The TLR-7A on a M&P 2.0 Compact, a concealed carry pistol light.

Streamlight’s TLR7A

As humans, we are stuck being daytime creatures because we do not see (and do) well in the dark. At night, our ancestors crawled back into a cave or hut before securing the entrance and lighting a fire. We use lights, whether handheld or weapon-mounted, as feeble replacements for the missing Sun.

The TLR-7A on a M&P 2.0 Compact, a concealed carry pistol light.

Pistol-mounted lights go way back. How far? I was not an early adopter when I started carrying a SureFire 6volt Classic on my work pistol in 1999.


Over the years, several other companies have entered that market. Most of the offerings have been full-size lights designed with duty use in mind. However, what about the concealed carry and home defense markets? Just a tiny fraction (pun intended) of companies have tried to field a smaller light that works with concealment designs.

Looking down a darkened residential hallway.

While I do not carry or advocate from a concealed weapon-mounted light (WML), there was a time when my professional and personal situations intersected in such a way that it was a must for me.


Last year, Streamlight sent me one of their TLR-7A concealed carry pistol lights.


What are the details and specifics of the 7A light?

Looking down that same hall at a backlit Mr Target mannequin.

With a single CR123 battery, it puts out 500 lumens at 5000 candela. The run time is an hour and a half. Streamlight says the beam is good out to 140 meters. I do not have an issue with lights that extend beyond the muzzle of my pistol (remember what my first pistol light was); others do. The TLR-7A is just over two and a half inches long while weighing two and a half ounces. Mine is black in color, and flat dark earth is available as well.


The bezel around the bulb has a “Safe-off” feature to prevent accidental activation. I encountered this unintentionally. It does work as designed.

The two-way arrow on the bezel is the lock-out feature’s indicator.


In 2000, I took a week-long low light instructor class taught by Ken Good and Barry Dueck, then with the SureFire Institute. As partners, both used the manual strobe to great effect; they should have since Ken is credited with developing it. I understand the intent behind it and how it can work when done with a partner. Regardless of my thoughts on strobing, the TLR-7A can mechanically strobe if that is what you want.


With the TLR-7A, I have not experienced any issues with it loosening up and self-detaching from the rail. Based on experience, I use a thread locker on the cross-bolt screw. And apply witness marks.


At least one company – Emissary Development – has designed and produced after-market paddle switches.


While a fair amount of users can activate the light’s switches with their trigger fingers, I do not advocate for that.
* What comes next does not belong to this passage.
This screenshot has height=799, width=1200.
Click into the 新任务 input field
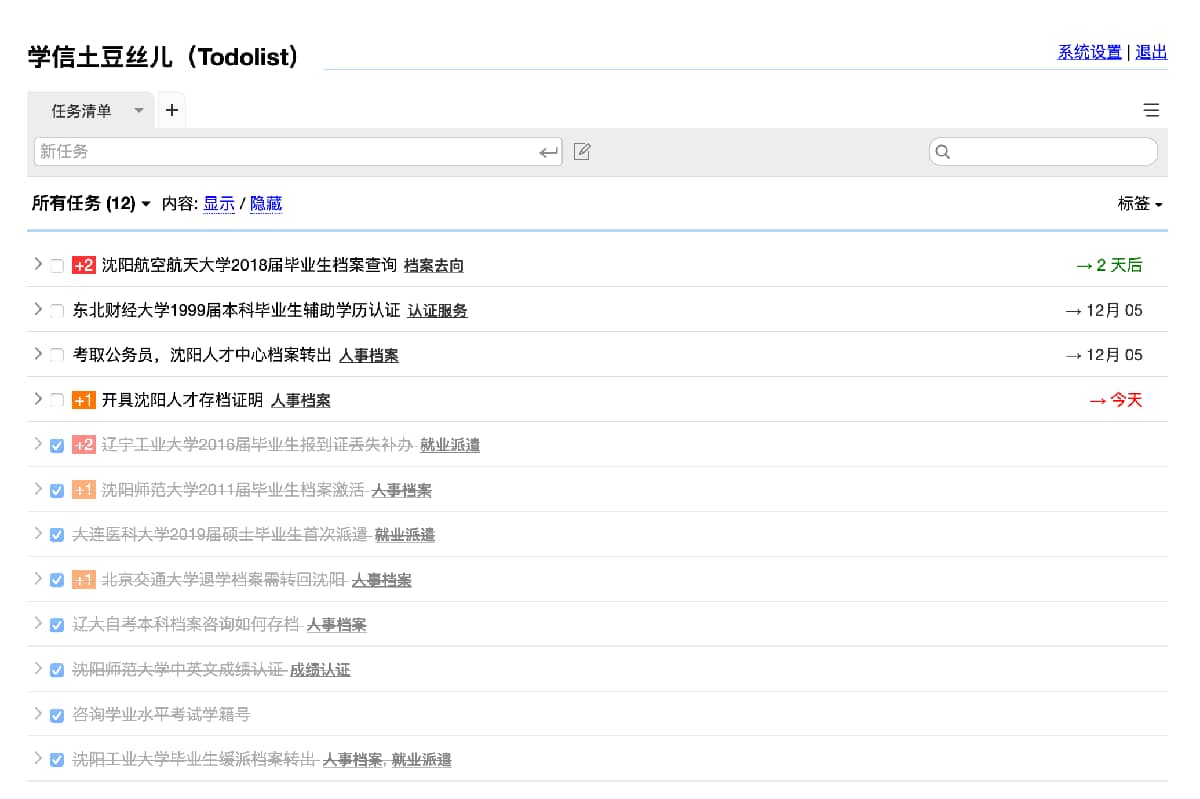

There is too great of a chance that you’ll inadvertently end up contacting the trigger. An efficient and safe way to turn the light on is with the thumb of your support hand as you go into a two-hand grip. What you do with the handheld light you started the event with is a topic for another article.

Streamlight’s Wedge handheld light and the TLR-7A combine to give the concealed carrier illumination tools.

It is not much of a secret that I am a big fan of the Smith & Wesson M&P platform. After twenty-plus years of carrying a 1911 on duty as a road deputy and investigator, I started with the .45ACP M&Ps in 2010. In 2012, I switched to a polymer frame 9mm with a thumb safety, and later, I transitioned to the 2.0 9mms.




As a result of that, as well as being a left-hander, I have experienced the difficulty in finding support gear for less than common gun/equipment combinations. One of the handful of companies that I know can meet my requirements is JM Custom Kydex. When I started on this evaluation, I reached out to JMCK and bought two holsters to support it. One is an outside-the-waistband (OWB) model, and the other is an appendix inside-the-waistband (AIWB) design.

The JMCK AIWB holster I have been using with the M&P/TLR-7A combination.

Tony Mayer and the crew at JMCK did not disappoint. They shipped me exactly what I asked for.

I have taken multiple long drives with an M&P Compact and the TLR7a in an AIWB holster during the time I have been using it. Position the holster and adjust the foam pad as appropriate for you; it then works as a very comfortable combination.

An outside-the-waistband holster from JM Custom Kydex for the M&P/TLR-7A combination.

The Streamlight TLR-7A is not a duty light, but it is a viable light for concealed carry (should your individual situation warrant it) or defense of a smaller residence in an urban area.